- **YOUR GOAL**
Go to the line containing "You are a GUI" in the records below and print it and every following line exactly, on through the line containing "Screen dimensions: 650x489", then stop.

- **EXTRACTED INFORMATION**
■ ■ ■
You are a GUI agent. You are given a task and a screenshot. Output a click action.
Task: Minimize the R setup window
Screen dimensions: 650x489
■ ■ ■
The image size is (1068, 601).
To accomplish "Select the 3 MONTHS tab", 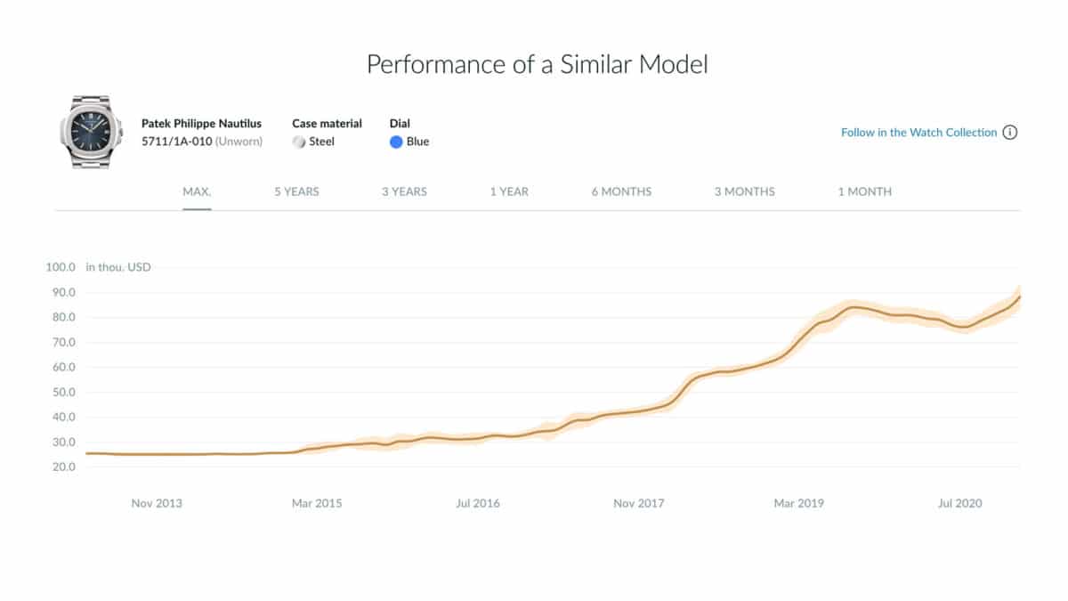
■ ■ ■
- **EXERCISE SOLUTION**
You are a GUI agent. You are given a task and a screenshot. Output a click action.
Task: Minimize the R setup window
Screen dimensions: 650x489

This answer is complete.